---- Supplied material

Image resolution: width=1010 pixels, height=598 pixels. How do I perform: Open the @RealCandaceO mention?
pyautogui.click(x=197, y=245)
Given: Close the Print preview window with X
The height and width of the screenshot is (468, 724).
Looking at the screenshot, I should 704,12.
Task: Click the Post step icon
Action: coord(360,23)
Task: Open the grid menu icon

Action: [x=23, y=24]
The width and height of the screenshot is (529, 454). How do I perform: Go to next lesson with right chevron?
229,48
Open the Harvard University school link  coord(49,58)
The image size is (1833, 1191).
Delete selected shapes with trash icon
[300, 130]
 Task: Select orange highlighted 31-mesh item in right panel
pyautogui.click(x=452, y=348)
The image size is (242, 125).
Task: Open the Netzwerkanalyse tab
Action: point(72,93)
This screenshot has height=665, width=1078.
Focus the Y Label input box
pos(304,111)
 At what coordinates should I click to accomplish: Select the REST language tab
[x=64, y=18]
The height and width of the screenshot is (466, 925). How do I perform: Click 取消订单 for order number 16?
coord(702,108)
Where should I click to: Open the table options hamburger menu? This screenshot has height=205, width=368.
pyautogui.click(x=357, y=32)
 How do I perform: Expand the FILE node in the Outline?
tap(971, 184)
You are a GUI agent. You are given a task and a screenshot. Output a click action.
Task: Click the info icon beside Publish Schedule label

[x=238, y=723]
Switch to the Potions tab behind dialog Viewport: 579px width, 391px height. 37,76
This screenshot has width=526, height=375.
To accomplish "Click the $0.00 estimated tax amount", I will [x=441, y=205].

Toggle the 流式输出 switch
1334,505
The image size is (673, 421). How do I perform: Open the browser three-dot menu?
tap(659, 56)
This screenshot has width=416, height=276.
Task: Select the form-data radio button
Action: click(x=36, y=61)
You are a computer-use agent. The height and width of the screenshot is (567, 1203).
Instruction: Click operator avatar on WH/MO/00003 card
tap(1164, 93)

--------

▸ Work to complete
Retype each line of the data exactly as it reads.

▸ Task solution
Image resolution: width=1010 pixels, height=598 pixels. How do I perform: Open the @RealCandaceO mention?
pyautogui.click(x=197, y=245)
Given: Close the Print preview window with X
The height and width of the screenshot is (468, 724).
Looking at the screenshot, I should 704,12.
Task: Click the Post step icon
Action: coord(360,23)
Task: Open the grid menu icon

Action: [x=23, y=24]
The width and height of the screenshot is (529, 454). How do I perform: Go to next lesson with right chevron?
229,48
Open the Harvard University school link  coord(49,58)
The image size is (1833, 1191).
Delete selected shapes with trash icon
[300, 130]
 Task: Select orange highlighted 31-mesh item in right panel
pyautogui.click(x=452, y=348)
The image size is (242, 125).
Task: Open the Netzwerkanalyse tab
Action: point(72,93)
This screenshot has height=665, width=1078.
Focus the Y Label input box
pos(304,111)
 At what coordinates should I click to accomplish: Select the REST language tab
[x=64, y=18]
The height and width of the screenshot is (466, 925). How do I perform: Click 取消订单 for order number 16?
coord(702,108)
Where should I click to: Open the table options hamburger menu? This screenshot has height=205, width=368.
pyautogui.click(x=357, y=32)
 How do I perform: Expand the FILE node in the Outline?
tap(971, 184)
You are a GUI agent. You are given a task and a screenshot. Output a click action.
Task: Click the info icon beside Publish Schedule label

[x=238, y=723]
Switch to the Potions tab behind dialog Viewport: 579px width, 391px height. 37,76
This screenshot has width=526, height=375.
To accomplish "Click the $0.00 estimated tax amount", I will [x=441, y=205].

Toggle the 流式输出 switch
1334,505
The image size is (673, 421). How do I perform: Open the browser three-dot menu?
tap(659, 56)
This screenshot has width=416, height=276.
Task: Select the form-data radio button
Action: click(x=36, y=61)
You are a computer-use agent. The height and width of the screenshot is (567, 1203).
Instruction: Click operator avatar on WH/MO/00003 card
tap(1164, 93)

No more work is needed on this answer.